Sometimes, says the cardinal, the king speaks of his mother, Elizabeth Plantagenet, and tears stand in his eyes. She was, you know, a lady of great beauty and calm, so meek under the misfortunes God sent her. She and the old king were blessed with many children, and some of them died. But, says the king, my brother Arthur was born to my mother and father within a year of their marriage, and followed, in not too long a time, by another goodly son, which was me. So why have I been left, after twenty years, with one frail daughter whom any vagrant wind may destroy?
By now they are, this long-married couple, dragged down by the bewildered consciousness of sin. Perhaps, some people say, it would be a kindness to set them free? ‘I doubt Katherine will think so,’ the cardinal says. ‘If the queen has a sin laid on her conscience, believe me, she will shrive it. If it takes the next twenty years.’

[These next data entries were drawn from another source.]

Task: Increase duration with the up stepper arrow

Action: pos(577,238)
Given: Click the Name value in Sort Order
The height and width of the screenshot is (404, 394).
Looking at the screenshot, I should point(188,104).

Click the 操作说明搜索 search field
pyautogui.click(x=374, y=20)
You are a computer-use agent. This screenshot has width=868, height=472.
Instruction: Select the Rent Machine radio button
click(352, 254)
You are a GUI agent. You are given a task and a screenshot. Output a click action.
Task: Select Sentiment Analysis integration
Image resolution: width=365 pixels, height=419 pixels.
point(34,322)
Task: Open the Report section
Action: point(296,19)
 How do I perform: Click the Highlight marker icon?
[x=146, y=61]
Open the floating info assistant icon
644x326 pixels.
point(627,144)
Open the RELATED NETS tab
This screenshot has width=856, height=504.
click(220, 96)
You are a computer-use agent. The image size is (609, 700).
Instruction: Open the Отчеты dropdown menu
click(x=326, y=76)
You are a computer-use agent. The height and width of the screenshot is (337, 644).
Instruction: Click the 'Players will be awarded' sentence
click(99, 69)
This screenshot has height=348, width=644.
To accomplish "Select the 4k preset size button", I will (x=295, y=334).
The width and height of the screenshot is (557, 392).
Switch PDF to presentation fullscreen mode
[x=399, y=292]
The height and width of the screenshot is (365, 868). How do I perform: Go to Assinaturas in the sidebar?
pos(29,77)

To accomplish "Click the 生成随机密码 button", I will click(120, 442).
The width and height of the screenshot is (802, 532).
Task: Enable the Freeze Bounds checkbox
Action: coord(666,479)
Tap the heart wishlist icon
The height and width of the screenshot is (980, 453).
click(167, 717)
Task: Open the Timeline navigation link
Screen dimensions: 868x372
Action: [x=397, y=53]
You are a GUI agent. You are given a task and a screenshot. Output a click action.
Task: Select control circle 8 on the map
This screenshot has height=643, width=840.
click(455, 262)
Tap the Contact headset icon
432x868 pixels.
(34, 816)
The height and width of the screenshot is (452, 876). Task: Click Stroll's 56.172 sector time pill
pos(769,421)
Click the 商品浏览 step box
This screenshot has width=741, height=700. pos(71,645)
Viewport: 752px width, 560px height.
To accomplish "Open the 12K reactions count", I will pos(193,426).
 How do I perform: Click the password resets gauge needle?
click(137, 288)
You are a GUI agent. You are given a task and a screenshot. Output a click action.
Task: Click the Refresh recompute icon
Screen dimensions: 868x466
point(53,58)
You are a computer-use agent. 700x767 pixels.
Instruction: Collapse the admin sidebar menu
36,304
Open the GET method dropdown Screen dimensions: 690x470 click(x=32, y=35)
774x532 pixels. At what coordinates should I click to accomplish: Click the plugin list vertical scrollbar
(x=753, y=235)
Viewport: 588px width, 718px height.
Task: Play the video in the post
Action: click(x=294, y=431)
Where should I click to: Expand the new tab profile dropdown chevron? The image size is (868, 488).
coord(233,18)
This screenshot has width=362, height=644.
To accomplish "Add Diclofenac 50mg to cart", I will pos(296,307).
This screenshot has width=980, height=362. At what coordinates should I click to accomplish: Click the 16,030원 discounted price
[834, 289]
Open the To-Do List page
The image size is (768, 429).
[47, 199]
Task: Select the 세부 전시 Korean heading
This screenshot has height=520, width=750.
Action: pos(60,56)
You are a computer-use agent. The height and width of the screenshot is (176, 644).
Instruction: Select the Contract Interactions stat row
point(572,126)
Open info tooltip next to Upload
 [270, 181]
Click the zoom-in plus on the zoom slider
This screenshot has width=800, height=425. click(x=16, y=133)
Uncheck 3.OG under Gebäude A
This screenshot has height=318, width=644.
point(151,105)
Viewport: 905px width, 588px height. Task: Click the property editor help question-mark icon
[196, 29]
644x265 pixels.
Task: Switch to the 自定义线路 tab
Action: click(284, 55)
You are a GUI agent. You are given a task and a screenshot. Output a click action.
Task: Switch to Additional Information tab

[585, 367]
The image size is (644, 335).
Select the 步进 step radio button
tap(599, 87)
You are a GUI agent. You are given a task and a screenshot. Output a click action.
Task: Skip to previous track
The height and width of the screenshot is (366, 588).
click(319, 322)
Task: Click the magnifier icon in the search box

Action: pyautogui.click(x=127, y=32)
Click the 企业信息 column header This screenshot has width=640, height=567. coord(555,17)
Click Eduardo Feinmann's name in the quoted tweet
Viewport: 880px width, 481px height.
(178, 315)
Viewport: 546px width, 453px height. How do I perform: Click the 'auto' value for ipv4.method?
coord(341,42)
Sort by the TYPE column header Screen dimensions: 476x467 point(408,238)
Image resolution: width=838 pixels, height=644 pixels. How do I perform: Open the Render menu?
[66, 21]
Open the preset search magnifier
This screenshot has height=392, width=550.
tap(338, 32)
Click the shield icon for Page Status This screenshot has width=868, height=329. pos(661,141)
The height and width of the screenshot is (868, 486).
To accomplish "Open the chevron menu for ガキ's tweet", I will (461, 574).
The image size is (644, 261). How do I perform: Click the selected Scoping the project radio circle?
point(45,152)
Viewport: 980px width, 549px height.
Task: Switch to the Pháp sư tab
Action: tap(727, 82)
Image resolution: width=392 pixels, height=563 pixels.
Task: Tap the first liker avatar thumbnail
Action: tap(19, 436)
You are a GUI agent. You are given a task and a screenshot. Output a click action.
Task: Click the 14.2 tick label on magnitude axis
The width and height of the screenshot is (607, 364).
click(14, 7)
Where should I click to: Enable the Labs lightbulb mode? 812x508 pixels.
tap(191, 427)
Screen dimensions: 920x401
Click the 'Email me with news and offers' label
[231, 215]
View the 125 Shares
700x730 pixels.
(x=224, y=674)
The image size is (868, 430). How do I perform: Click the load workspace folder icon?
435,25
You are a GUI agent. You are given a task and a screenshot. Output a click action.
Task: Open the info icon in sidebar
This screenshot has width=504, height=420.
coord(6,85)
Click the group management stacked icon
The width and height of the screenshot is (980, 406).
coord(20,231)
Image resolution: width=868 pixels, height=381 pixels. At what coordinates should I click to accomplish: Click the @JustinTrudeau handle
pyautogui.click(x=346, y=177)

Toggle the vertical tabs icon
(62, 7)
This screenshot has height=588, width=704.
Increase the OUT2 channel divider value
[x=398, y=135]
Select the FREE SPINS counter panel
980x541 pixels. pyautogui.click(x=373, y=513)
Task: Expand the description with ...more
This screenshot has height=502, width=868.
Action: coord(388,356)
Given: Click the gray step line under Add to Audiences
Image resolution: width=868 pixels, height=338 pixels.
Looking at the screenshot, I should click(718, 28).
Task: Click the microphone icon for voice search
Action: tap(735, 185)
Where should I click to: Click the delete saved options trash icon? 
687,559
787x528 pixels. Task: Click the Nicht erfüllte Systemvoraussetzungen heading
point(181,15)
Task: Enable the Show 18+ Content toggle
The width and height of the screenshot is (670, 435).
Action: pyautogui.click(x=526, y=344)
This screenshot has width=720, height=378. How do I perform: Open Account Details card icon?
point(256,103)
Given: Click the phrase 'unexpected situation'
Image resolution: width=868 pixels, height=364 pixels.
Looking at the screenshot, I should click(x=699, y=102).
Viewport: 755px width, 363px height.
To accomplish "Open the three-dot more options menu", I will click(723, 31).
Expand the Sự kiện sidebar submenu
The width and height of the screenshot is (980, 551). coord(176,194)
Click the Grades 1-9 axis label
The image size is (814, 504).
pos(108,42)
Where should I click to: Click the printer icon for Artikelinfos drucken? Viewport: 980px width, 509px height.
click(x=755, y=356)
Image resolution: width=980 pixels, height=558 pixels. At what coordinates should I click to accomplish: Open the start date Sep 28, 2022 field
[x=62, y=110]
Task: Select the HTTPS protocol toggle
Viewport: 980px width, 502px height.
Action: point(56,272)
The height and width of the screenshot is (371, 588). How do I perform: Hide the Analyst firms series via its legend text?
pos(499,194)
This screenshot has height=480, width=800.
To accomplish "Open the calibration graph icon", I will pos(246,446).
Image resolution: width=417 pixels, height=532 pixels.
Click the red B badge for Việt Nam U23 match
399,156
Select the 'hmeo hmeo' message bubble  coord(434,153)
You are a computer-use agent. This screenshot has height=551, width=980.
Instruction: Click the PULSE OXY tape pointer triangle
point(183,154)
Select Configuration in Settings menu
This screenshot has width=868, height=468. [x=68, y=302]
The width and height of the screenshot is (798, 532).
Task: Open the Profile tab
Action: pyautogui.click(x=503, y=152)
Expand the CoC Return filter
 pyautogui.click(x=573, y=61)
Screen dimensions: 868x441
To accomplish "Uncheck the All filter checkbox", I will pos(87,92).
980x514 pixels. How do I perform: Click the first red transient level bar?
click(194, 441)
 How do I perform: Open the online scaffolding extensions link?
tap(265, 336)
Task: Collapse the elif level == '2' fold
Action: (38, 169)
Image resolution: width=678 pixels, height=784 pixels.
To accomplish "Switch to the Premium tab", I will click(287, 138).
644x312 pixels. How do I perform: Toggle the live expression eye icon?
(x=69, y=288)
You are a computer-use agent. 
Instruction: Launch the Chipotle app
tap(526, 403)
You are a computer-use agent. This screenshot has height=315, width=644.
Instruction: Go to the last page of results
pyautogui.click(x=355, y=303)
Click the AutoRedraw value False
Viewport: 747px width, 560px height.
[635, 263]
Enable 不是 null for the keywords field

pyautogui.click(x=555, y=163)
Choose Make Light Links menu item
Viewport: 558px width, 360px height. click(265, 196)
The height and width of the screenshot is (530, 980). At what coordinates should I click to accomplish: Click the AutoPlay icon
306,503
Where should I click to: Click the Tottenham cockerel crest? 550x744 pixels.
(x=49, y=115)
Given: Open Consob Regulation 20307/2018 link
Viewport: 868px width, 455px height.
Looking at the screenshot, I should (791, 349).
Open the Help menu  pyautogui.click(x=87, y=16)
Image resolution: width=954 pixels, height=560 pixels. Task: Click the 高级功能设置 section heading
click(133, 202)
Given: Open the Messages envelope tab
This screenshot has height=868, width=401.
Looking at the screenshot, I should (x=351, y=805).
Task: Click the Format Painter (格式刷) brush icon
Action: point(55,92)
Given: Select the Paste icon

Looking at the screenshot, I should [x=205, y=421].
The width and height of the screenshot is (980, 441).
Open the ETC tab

What have I done? Henry demands of the cardinal. What have I done, what has she done, what have we done together? There is no answer the cardinal can make, even though his heart bleeds for his most benevolent prince; there is no answer he can make, and he detects something not entirely sincere in the question; he thinks, though he will not say so, except in a small room alone with his man of business, that no rational man could worship a God so simply vengeful, and he believes the king is a rational man. ‘Look at the examples before us,’ he says. ‘Dean Colet, that great scholar. Now he was one of twenty-two children, and the only one to live past infancy. Some would suggest that to invite such attrition from above, Sir Henry Colet and his wife must have been monsters of iniquity, infamous through Christendom. But in fact, Sir Henry was Lord Mayor of London –’
‘Twice.’
‘– and made a very large fortune, so in no way was he slighted by the Almighty, I would say; but rather received every mark of divine favour.’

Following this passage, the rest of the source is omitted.